Еще одним примером-аналогией фрактальной структуры является образ видео- обратной связи. Простейшим примером видео-обратной связи служит структура, получаемая в зеркале, отображающем зеркало, стоящее напротив. Наблюдатель, помещенный между двух зеркал, видит некоторую бесконечную картинку, полученную в результате отражений между зеркалами. Зеркала отображают то, чего вне этих зеркал нет - бесконечность изображающих друг друга изображений.
Другим примером видео-обратной связи может быть изображение, полученное в результате наведения видеокамеры на монитор телевизора, порождающее совершенно фантастические по своей красоте картины.
В результате кажущейся неупорядоченности отдельных перескоков-движений вырастает сложноупорядоченная макро-структура. Важно то, что эта самая макро- структура вырастает не по какому-то внешнему трансцендентному образцу, априорно заданной категории или понятию. Образец достраивается в результате фрактального блуждания. Выстраиваемый макро-образец не «вываливается» во внешнее – он способен изменяться, но он и способен быть причиной по отношению к микро- блужданиям.
В этом смысле с миром происходит что-то подобное тому, что американский институционалист Торстейн Веблен называл кумулятивной причинностью («cumulative causation») 7 , а немецкий физик-теоретик, один из основателей синергетики Герман Хакен 8 - циклической причинностью.
|
Фрактальное блуждание – цепь самоподдерживающихся изменений, самоорганизующихся вокруг самодостраиваемого внутреннего образца.

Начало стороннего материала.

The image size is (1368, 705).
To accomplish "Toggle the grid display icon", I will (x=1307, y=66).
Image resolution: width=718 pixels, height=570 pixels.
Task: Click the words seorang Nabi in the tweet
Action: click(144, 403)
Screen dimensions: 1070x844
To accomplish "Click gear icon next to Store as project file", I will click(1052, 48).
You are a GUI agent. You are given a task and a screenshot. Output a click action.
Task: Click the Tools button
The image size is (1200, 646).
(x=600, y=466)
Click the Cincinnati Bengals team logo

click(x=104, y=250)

Именно специфические блуждания, перескоки, а не познавательное усилие, связанное с фиксацией внимания на познаваемом являются необходимой чертой познания мира. Точнее, фиксация возможно только тогда, когда процесс творчества закончен, когда предмет познания сотворен и выпал во внешнее - фиксация внимания на предмете познания невозможна без механизма трансценденции, механизма создания внешнего образца.
Но как создается и выходит во внешнее этот образец? Через фрактальные познавательные блуждания.

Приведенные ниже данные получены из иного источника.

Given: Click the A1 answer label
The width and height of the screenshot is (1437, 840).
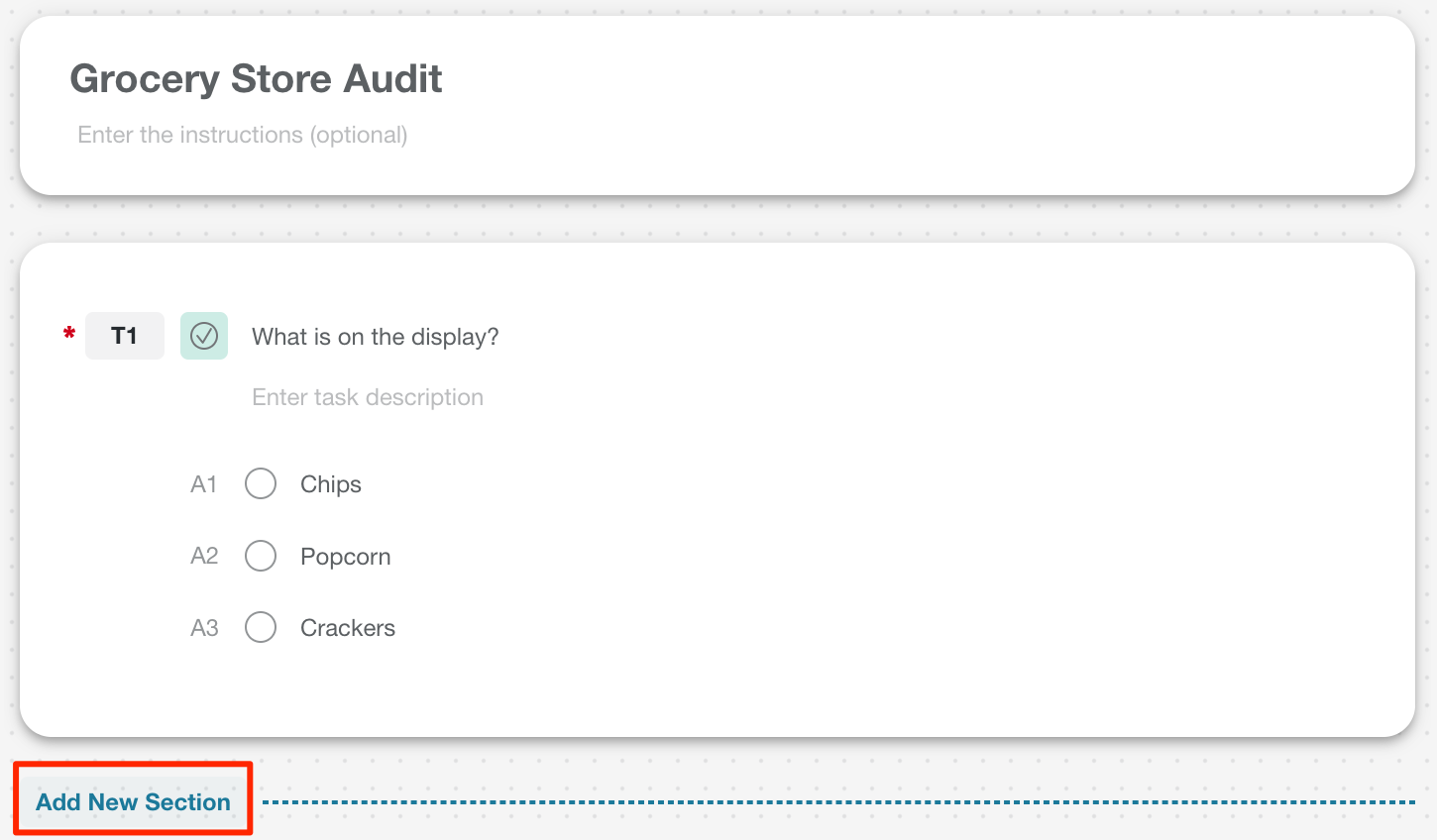Looking at the screenshot, I should click(203, 484).
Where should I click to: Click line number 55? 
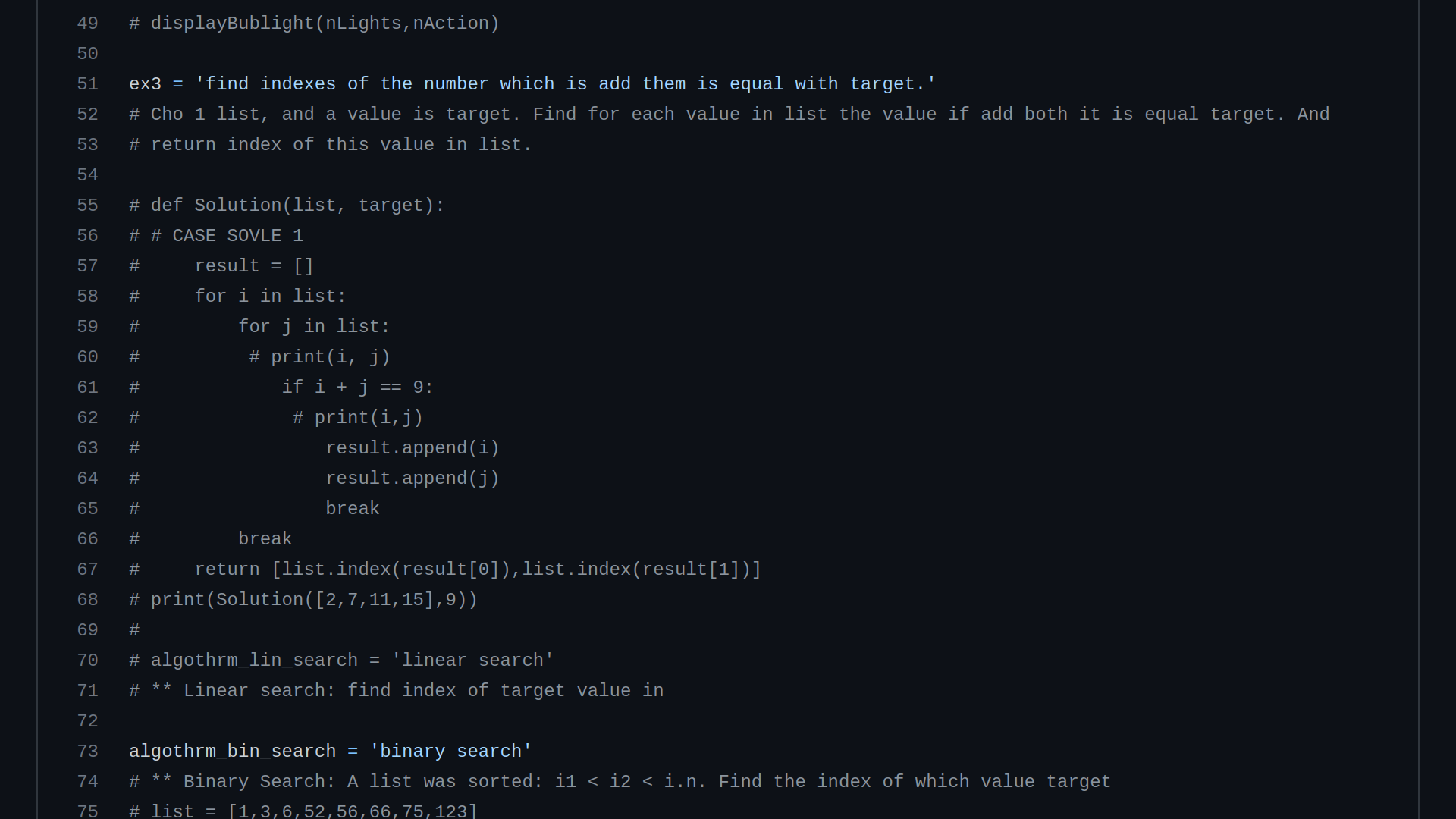pyautogui.click(x=87, y=206)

Наиболее ярким примером для иллюстрации моих взглядов может быть пример мышления ребенка, визуально, телесно, понятийно осваивающего мир. Освоение мира ребенком происходит на первый взгляд случайно и бессистемно – первые, попавшиеся на глаза, образы соединяются со случайно взятыми звуками, накладываются на телесные артефакты. Ребенок творит мир и себя в мире, опираясь не на понятия и категории, а на собственные – достаточно хаотические движения, соединяя, комбинируя всё со всем.
Л.С. Выготский, анализируя особенности детского мышления, сделал вывод о том, что мышление ребенка протекает не в понятиях, а в комплексах – в своеобразных обобщениях, способах систематизации, селективного избирания возможностей, соединениях несоединяемого, предшественником которого является детский синкретизм.

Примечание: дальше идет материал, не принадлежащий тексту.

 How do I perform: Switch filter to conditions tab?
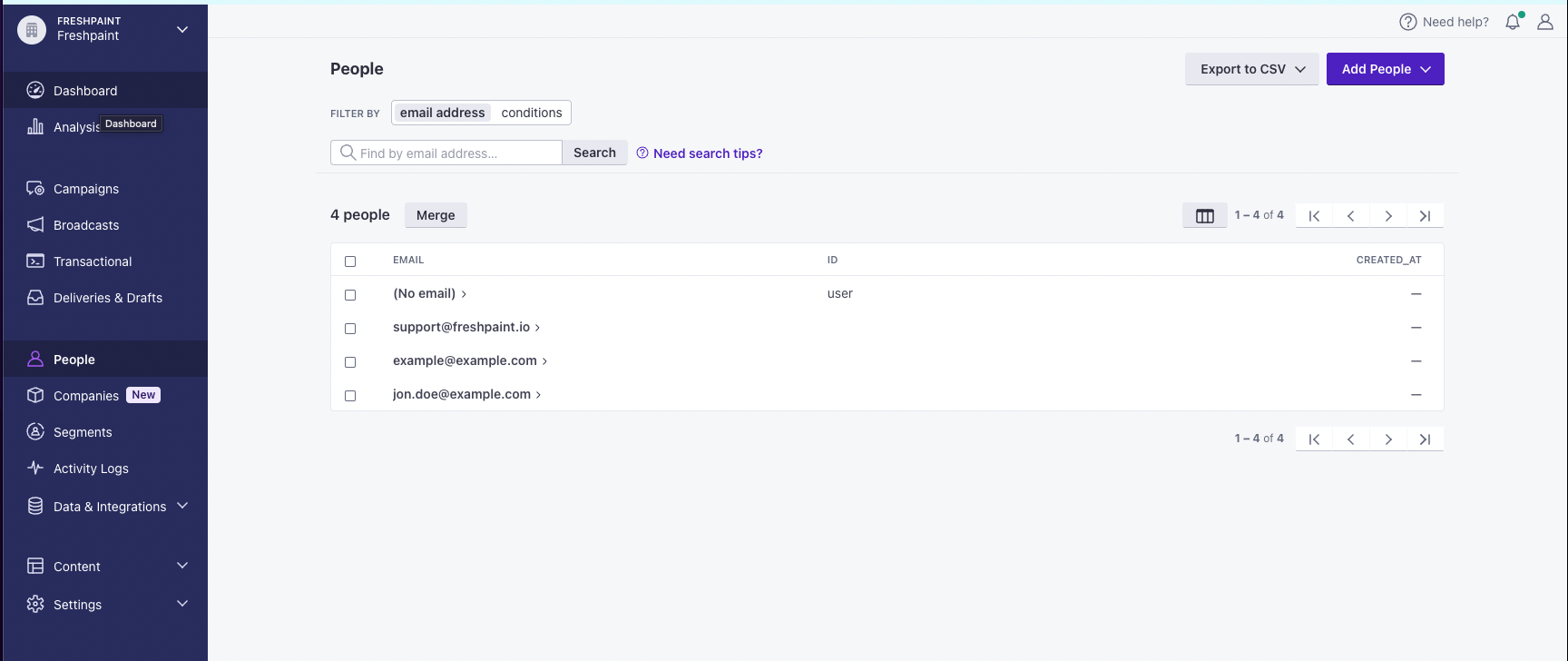[x=531, y=113]
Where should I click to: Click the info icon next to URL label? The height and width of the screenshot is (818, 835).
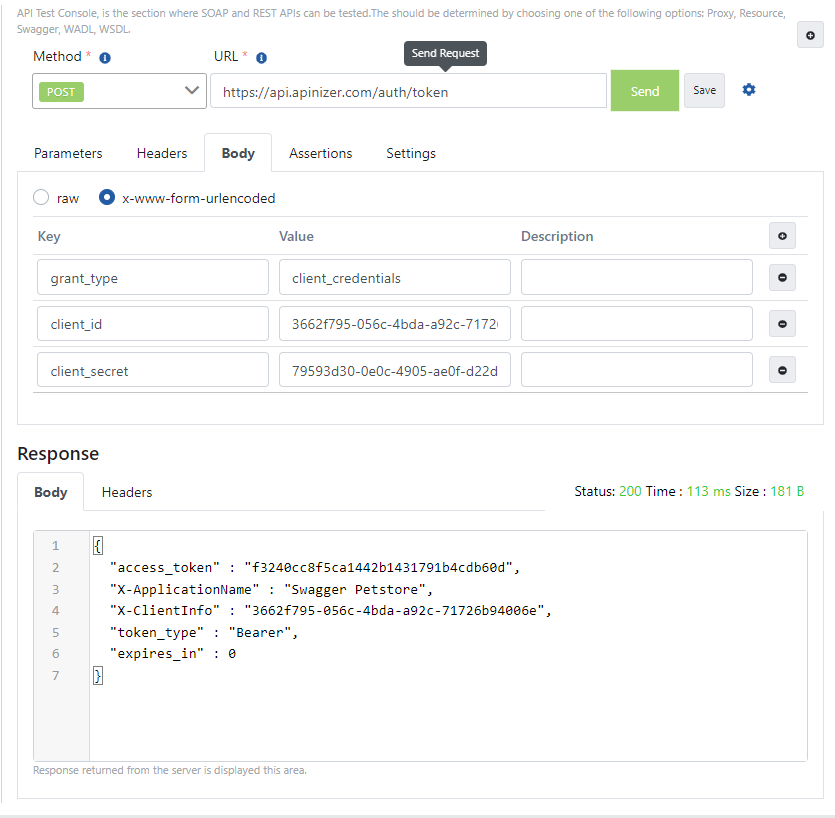262,58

Л.С. Выготский вычленяет пять основных комплексов: ассоциативный комплекс, когда в основу обобщения кладутся ассоциативные связи; коллекционный комплекс – когда различные предметы подпираются по принципу дополнения к основному признаку; цепной комплекс, выстраиваемый на основе ветвящейся цепи ассоциаций – когда вещь, собираемая в комплекс может быть связана какой-либо ассоциацией с непосредственно предыдущей вещью, но не связана с вещью с пред-предыдущей вещью; диффузионный комплекс – признак, по которому объединяются различные предметы как бы диффундирует, становится неопределенным, меняется; псевдопонятие – когда ребенок приходит к традиционному понятию (например, понятию треугольника) путем каких-то своих ассоциаций (цвета, похожести формы, диффузионных факторов).
А.М. Лобок верно подмечает 9, что эти особенности характерны не только для ребенка, но и для и для человеческого понимания вообще:
«Любое подлинное понимание начинается вовсе не на понятийном уровне, а на уровне интуитивного схватывания образа понимаемого. И только через личностные образные структуры происходит восхождение к сущности собственно понятия. И хотя образ не обладает точностью и четкостью понятийных структур, зато он обладает огромным потенциалом эвристичности. Образ всегда личен. В нем нет универсальной всеобщности понятия, но есть свернутая пружина огромного познавательного интереса».
Откуда это схватывание? Откуда интерес? Откуда интуиция? От движения, блуждания. Интуиции без движения быть не может. Это движение у ребенка первоначально телесно. Это простое движение руками, глазами. Это движение сродни самообучающимся движениям новорожденных каракатиц и цыплят, приводимых Лоренцем в «Оборотной стороне зеркала»:
«Как известно, механизмы автомобиля подвергаются адаптивному изменению с помощью процесса, именуемого «обкаткой». Нечто подобное происходит так же, по- видимому, со многими механизмами поведения. Например, М.Уэллс установил, что у только вылупившегося из яйца каракатиц (Sepia officinalis) реакция поимки добычи уже в первый раз происходит с совершенной координацией, хотя заметно медленнее, чем после многократного повторения. Улучшается так же и точность прицела. Э.Гесс наблюдал подобный же эффект упражнения при клевательном движении только что вылупившихся цыплят домашней курицы. Как он показал, попадание в цель не играет никакой роли в улучшении этой формы движения. Гесс надевал цыплятам очки, призматические стекла которых имитировали боковое смещение цели. Цыплята так и не научились корректировать отклонение и все время продолжали клевать в ожидаемом направлении мимо цели. Но после некоторого упражнения это движение стало иметь гораздо меньший разброс.» 10
Первоначальное движение-блуждание без цели, движение ради движения, запрограммированное только что рожденным телом, накладываясь на определенные возможности формирует, самодостраивает цель.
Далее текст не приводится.